In foreign policy, the Eritrean government in the early years established relations with its neighbors, including Ethiopia, as well as with the United States, with the countries of the Persian Gulf, with Asian countries. But in 1994, Eritrea severed diplomatic relations with Sudan due to ongoing border clashes. The conflict with Yemen in 1995 over Hanish Island was resolved peacefully through the mediation of an international court. In 1996, a border conflict arose between Eritrea and Djibouti. Relations between the countries improved, but in 1998 Djibouti stopped diplomatic relations with Eritrea in connection with the Ethiopian-Eritrean conflict. In the military border conflict between Eritrea and Ethiopia (1998-2000), the dispute over the accuracy of the borders became only an excuse. Its roots are in the long process of common and separate development of the territories that now make up two independent states,

The armed forces are military formations of the NPOE reorganized into a regular army. Military units: army, navy, air fleet. Every Eritrean (male and female) between the ages of 18 and 40 (with certain exceptions) must, within 18 months. undergo military training and work at national economic facilities. All R. In 1999 (the peak of the conflict with Ethiopia), the army numbered, according to various estimates, 250-300 thousand people. The army is equipped (including heavy artillery and military aviation) with modern weapons. Military spending in GDP 19.8% (2001).

Eritrea has had diplomatic relations with Russia since May 24, 1993.

Science and culture of Eritrea

Compulsory education has been introduced for children between the ages of 7 and 13. Education in public schools is free. There are several private schools. All R. In 1994, there were 600 schools in Eritrea, which is 3 times more than in 1991. By 1999, 31% of the number of children of the corresponding age studied in primary schools (32% of boys and 29% of girls), and in secondary schools only 16% of the corresponding age. Asmara University (education is free) opened in 1967 on the basis of a college founded in the capital in 1958. There is a secondary medical school in Asmara, and there are three-year technical schools in Asmara and Nakfa. In the capital – the National Museum of Eritrea and the public library.

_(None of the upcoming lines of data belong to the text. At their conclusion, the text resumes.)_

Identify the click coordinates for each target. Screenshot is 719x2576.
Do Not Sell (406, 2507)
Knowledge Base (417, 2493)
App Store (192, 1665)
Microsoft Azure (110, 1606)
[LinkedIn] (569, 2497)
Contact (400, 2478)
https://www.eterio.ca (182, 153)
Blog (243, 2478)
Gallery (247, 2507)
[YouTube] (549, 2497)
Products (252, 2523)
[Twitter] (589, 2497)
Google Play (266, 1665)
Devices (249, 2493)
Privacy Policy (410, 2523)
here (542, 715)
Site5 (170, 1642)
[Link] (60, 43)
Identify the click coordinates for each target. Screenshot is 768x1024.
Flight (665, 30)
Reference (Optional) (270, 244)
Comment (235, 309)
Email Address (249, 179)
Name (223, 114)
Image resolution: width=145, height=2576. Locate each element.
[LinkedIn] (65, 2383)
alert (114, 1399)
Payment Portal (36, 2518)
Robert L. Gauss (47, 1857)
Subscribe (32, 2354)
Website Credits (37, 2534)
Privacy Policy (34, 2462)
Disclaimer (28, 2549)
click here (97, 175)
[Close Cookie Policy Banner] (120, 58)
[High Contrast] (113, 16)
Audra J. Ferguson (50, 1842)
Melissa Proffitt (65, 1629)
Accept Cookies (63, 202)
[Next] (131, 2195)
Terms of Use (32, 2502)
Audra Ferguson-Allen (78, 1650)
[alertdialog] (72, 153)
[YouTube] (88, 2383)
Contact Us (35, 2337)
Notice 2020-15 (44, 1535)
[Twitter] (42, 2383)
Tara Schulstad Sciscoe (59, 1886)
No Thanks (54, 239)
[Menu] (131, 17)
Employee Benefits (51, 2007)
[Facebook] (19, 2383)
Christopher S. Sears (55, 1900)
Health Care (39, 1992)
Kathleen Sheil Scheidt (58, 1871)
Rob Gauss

The geographical position of the country, the milestones of its historical development made Eritrea a “bridge” that connected the cultural traditions of Africa and Asia. The music was strongly influenced by the related cultures of the Tigrays and Amhars, and also absorbed elements of the musical traditions of the Mediterranean. In poetry, the kyne genre stands out, developed for chants in churches in the 14th century. The leading role in the performance of music is played by itinerant singers, known as “hamina”. A special place in the musical culture is occupied by singers of the period of the struggle for independence, members of the Resistance. While maintaining the characteristics of the traditional culture of each people, the Eritrean craft is best known for jewelry crafts and weaving colorful plates, trays and other household utensils.